Endoplasmic Reticulum Stress Response in Eye Development and Disease
Chronic ER stress is associated with a wide variety of diseases. To understand the basis of these diseases, we have been focusing on a fly model for the human disease called autosomal dominant retinitis pigmentosa. Mutations in the rhodopsin gene most frequently underlie this disease. Interestingly, fruit flies also have rhodopsin-1 mutant alleles that show similar symptoms—retinal degeneration in old individuals. Using genetic and cell biological tools, we helped establish that these rhodopsin-1 alleles encode proteins that fail to fold properly in the ER. As a result, the UPR branch mediated by IRE1 and XBP1 genes are activated in the afflicted fly retina and serve to protect those cells from degeneration (Ryoo et al., 2007, EMBO J).
Our laboratory has carried out a number of Drosophila genetic screens and identified several new factors that affect the course of retinal degeneration and regulate the UPR in this disease model. Through a gene overexpression screen, we identified hrd1 as a strong suppressor of retinal degeneration. hrd1 encodes a ubiquitin ligase that integrates into the ER membrane and suppresses the toxicity associated with mutant rhodopsin-1 by promoting its degradation (Kang and Ryoo, 2009, Proc Natl Acad Sci).
In addition, we identified highroad, a carboxypeptidase, that is required for mutant rhodopsin-1 degradation. Interestingly, we find evidence that highroad is induced by retinoic acids, and this prompts us to hypothesize that retinoic acid signaling is involved in the degradation of mutant rhodopsins in photoreceptors (Huang et al., 2018, Cell Rep). We have also performed RNAi screens to identify CDK5 as an important kinase that promotes cell death in this disease model (Kang et al., 2012, Nat Cell Biol).
More recently, we began studying why UPR mediating genes are developmentally essential, even without exposure to exogenously imposed stress. For example, Ire1 mutants fail to survive beyond the first instar larval stage, and Xbp1 mutants die during the second instar larval stage. We recently demonstrated that there is physiological ER stress that requires the help of these UPR mediators for resolution, and without IRE1 activating its downstream target XBP1, certain types of normally developing tissues show signs of stress (Huang et al., 2017, J Cell Sci).
Integrated Stress Response in Drosophila
Excessive protein misfolding in the ER and amino acid deprivation commonly activates the ISR stress response pathway.

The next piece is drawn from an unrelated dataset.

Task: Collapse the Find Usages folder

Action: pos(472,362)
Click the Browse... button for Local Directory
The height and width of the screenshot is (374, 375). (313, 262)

These pathways are initiated by stress activated kinases PERK and GCN2, which commonly phosphorylate the translational initiation factor eIF2a, thereby reducing overall protein synthesis rate in stressed cells. Intriguingly, the mRNA encoding the transcription factor ATF4 has unique properties that block its translation in unstressed cells, but paradoxically stimulate its translation when global translation is attenuated in response to eIF2a phosphorylation. Such ATF4 induction in stressed cells allow coupling of stress-imposed translational suppression with activation of a gene transcription program.
We recently found that the ATF4-mediated ISR signaling activates the transcription of yet another translational inhibitor, 4E-BP, and this axis allows Drosophila to better resist retinal degeneration caused by rhodopsin-1 mutation, and allow lifespan extension upon reduction of yeast content in food (Kang et al., 2017, J Cell Biol). Moreover, we found that the ATF4/4E-BP axis helps to boost innate immune response in Drosophila.
Interestingly, 4E-BP induction in response to bacterial infection still allows a robust translation of antimicrobial peptide transcripts as the 5'UTR of those mRNAs contain internal ribosome entry sites (IRES). Based on our finding that ATF4 induces 4E-BP transcription, we generated a 4E-BP-dsRed transgene that robustly reports physiological ATF4 activity in live flies. Using this as a tool, we have identified noncanonical initiation factors eIF2D and DENR as factors required for ATF4 signaling (Vasudevan et al., 2020, Nat Commun). In the Drosophila larval fat body, we find that the amino acid deprivation-activated kinase GCN2 is responsible for the physiological activation of the ATF4-4E-BP axis. We are currently screening for additional regulators of this pathway, with a particular focus to understand how cells sense amino acid deprivation.